Kratom Missing From DEA Report on Drug Threats
The Drug Enforcement Administration has released the 2018 National Drug Threat Assessment, the agency’s annual report on drug trafficking and drug abuse in the United States.
Conspicuously absent from the report is kratom, the herbal supplement that the FDA blames for dozens of fatal overdoses and the DEA once tried to list as a dangerous controlled substance — the same substance that Ohio health officials call a “psychoactive plant” that produces a “heroin-like high.” Ohio will soon join five other states in banning the sale and possession of kratom.

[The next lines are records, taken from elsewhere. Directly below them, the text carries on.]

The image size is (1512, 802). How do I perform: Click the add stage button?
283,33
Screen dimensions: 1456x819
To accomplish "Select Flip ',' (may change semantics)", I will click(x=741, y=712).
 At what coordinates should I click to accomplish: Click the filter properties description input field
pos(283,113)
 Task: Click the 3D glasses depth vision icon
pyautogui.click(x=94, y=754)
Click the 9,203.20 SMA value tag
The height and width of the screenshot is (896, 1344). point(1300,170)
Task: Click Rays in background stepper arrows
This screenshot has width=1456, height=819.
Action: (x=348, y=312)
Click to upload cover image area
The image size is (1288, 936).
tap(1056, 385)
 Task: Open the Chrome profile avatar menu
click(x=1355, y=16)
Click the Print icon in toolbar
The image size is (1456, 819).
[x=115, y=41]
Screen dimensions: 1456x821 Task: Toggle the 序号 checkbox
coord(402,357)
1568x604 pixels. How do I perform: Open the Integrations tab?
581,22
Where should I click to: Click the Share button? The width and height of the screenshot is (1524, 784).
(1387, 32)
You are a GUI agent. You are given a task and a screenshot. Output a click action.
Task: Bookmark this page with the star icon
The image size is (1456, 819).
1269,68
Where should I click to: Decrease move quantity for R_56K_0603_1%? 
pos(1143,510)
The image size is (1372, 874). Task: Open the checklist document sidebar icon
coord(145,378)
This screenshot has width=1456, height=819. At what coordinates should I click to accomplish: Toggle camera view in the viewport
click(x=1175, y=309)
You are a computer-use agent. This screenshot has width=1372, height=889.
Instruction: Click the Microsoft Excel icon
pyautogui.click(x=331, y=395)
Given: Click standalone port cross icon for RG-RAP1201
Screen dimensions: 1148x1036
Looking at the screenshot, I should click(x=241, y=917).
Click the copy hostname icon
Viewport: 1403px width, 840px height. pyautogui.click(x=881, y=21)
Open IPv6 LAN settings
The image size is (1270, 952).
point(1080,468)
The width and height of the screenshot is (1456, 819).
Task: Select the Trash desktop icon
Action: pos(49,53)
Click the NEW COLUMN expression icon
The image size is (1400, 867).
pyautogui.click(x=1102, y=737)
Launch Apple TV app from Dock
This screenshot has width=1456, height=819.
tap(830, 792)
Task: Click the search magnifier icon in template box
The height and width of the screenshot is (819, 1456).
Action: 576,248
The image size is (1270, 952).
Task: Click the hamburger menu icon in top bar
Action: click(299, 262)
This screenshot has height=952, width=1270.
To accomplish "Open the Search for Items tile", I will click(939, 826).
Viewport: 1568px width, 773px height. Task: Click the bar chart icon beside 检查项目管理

“It is not surprising. Kratom is not the ‘dangerous opioid’ that the FDA has made it out to be,” says Jane Babin, Ph.D., a molecular biologist, and consultant to the American Kratom Association, an organization of kratom vendors and consumers. “It does not kill throngs of people like heroin and synthetic opioids. Everything we know about kratom is that people use it to avoid much more dangerous prescription and illicit opioids.”
FDA commission Scott Gottlieb, MD, has taken to calling kratom an “opioid” (its active ingredients are alkaloids) and regularly tweets that consumers “should be aware of the mounting risks” of using the herb.
Yet there’s been no mention of kratom in the DEA’s annual assessment of drug risks in the United States.